Your goal:
Write the entries out exactly, with the final line being the one containing "Click the (Include".

Data records:
::::::::::

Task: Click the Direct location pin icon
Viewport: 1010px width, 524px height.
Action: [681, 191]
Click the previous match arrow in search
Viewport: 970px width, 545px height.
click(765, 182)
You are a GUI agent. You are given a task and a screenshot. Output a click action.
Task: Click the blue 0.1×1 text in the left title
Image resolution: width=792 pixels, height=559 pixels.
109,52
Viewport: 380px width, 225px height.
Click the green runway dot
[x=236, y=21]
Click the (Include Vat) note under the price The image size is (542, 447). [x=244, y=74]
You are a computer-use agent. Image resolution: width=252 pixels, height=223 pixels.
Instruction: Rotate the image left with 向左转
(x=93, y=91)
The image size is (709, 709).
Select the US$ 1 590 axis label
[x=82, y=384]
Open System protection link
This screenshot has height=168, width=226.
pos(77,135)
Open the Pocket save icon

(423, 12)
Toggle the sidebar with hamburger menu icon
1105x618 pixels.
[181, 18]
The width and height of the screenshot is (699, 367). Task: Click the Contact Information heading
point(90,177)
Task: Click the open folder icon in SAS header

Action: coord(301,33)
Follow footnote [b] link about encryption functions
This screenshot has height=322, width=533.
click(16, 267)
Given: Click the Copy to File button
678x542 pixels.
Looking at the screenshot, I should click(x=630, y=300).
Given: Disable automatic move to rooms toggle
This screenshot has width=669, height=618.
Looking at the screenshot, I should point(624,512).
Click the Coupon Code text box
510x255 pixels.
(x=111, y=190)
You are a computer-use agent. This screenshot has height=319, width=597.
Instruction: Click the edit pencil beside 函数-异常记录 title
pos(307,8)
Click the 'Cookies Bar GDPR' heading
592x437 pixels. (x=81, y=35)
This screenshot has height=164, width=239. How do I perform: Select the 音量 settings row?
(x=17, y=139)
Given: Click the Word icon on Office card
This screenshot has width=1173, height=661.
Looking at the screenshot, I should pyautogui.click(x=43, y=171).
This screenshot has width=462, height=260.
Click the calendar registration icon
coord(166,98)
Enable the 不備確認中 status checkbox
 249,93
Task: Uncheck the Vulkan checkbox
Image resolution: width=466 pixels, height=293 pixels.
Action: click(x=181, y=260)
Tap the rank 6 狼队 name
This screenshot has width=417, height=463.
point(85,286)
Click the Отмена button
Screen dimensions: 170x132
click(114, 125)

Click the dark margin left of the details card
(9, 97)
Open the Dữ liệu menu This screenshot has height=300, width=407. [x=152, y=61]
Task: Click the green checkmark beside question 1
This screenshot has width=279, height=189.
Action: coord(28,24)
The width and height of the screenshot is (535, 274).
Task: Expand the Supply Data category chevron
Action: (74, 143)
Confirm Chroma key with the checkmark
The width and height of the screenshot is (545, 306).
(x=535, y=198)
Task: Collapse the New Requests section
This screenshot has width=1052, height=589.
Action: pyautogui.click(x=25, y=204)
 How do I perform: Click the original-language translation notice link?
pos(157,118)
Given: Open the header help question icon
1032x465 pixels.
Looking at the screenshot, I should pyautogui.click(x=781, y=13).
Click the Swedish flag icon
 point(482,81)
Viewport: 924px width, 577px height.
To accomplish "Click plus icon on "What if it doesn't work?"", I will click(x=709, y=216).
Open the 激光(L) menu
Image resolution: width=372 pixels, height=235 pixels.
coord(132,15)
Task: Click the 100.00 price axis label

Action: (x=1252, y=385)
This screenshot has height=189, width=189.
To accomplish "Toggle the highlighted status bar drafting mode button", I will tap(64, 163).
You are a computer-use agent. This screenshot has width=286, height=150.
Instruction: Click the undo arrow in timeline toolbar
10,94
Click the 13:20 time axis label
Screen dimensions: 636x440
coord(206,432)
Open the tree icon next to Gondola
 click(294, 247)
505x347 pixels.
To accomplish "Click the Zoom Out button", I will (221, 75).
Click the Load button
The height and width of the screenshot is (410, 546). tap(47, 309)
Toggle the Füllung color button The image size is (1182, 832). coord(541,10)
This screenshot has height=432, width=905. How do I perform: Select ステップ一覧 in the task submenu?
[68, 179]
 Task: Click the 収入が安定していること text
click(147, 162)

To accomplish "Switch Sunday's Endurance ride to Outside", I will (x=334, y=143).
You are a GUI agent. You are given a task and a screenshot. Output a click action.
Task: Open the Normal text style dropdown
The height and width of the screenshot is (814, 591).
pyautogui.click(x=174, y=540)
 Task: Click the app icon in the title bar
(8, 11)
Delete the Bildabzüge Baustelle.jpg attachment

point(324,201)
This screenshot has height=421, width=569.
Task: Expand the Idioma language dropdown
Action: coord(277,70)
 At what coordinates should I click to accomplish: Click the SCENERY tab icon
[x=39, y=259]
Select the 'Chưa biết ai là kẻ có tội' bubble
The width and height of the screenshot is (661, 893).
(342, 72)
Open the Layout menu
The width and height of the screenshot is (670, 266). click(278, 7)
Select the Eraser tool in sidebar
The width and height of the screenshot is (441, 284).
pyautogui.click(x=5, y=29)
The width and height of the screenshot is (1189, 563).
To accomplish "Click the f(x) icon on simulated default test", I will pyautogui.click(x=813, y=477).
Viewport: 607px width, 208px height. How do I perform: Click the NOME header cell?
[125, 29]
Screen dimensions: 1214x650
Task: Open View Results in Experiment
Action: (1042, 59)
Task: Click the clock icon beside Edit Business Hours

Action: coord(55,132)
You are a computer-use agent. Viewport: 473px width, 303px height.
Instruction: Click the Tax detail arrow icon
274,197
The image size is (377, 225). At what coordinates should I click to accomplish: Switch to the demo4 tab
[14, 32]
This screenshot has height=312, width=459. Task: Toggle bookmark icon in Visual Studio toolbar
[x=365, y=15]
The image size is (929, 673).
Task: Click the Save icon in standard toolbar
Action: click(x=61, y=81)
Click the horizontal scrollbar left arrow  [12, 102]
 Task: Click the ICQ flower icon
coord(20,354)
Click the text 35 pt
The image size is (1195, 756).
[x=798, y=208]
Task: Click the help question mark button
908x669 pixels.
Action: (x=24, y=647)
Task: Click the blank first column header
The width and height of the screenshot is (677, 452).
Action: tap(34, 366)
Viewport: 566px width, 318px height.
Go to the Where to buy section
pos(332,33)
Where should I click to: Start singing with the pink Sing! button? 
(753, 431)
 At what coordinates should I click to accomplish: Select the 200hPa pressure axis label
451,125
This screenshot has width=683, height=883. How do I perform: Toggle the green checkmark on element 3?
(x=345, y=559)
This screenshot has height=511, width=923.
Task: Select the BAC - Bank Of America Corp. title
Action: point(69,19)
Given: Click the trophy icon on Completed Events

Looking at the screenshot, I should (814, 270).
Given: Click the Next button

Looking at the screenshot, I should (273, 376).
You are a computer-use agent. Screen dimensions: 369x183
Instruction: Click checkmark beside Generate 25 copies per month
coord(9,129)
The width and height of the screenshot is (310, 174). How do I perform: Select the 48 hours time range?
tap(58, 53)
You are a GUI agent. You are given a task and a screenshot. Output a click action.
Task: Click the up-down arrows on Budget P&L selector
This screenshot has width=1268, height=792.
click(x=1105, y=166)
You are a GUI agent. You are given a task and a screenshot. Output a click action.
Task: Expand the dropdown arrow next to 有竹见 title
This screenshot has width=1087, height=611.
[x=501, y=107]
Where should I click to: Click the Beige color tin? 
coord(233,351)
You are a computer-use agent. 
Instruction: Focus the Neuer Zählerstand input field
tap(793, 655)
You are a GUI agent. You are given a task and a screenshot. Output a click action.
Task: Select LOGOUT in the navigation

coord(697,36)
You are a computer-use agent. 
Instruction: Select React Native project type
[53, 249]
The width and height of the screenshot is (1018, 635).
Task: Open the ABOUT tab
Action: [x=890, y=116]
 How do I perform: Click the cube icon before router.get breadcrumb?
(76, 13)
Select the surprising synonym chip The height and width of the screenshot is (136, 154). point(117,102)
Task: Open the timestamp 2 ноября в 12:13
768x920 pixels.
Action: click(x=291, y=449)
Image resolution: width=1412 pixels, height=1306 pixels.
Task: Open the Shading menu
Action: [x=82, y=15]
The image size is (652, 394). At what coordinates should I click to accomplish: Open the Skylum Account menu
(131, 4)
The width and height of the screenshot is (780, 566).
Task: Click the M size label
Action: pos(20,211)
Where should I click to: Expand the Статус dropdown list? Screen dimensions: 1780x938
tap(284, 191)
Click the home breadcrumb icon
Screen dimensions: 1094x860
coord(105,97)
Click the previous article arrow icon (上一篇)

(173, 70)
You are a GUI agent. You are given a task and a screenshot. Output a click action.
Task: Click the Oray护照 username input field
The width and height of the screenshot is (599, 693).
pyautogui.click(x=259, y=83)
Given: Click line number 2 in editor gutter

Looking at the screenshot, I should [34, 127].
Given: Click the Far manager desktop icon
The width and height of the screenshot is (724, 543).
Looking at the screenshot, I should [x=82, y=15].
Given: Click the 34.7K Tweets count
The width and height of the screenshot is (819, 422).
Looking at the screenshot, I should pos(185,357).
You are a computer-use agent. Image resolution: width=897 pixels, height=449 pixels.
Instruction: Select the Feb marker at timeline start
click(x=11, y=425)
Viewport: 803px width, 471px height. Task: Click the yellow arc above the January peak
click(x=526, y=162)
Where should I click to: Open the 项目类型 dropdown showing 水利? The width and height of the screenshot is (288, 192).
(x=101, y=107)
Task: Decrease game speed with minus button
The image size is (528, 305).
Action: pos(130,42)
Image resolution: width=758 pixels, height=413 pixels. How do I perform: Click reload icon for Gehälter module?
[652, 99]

::::::::::

Written answer:
Task: Click the Direct location pin icon
Viewport: 1010px width, 524px height.
Action: [681, 191]
Click the previous match arrow in search
Viewport: 970px width, 545px height.
click(765, 182)
You are a GUI agent. You are given a task and a screenshot. Output a click action.
Task: Click the blue 0.1×1 text in the left title
Image resolution: width=792 pixels, height=559 pixels.
109,52
Viewport: 380px width, 225px height.
Click the green runway dot
[x=236, y=21]
Click the (Include Vat) note under the price The image size is (542, 447). [x=244, y=74]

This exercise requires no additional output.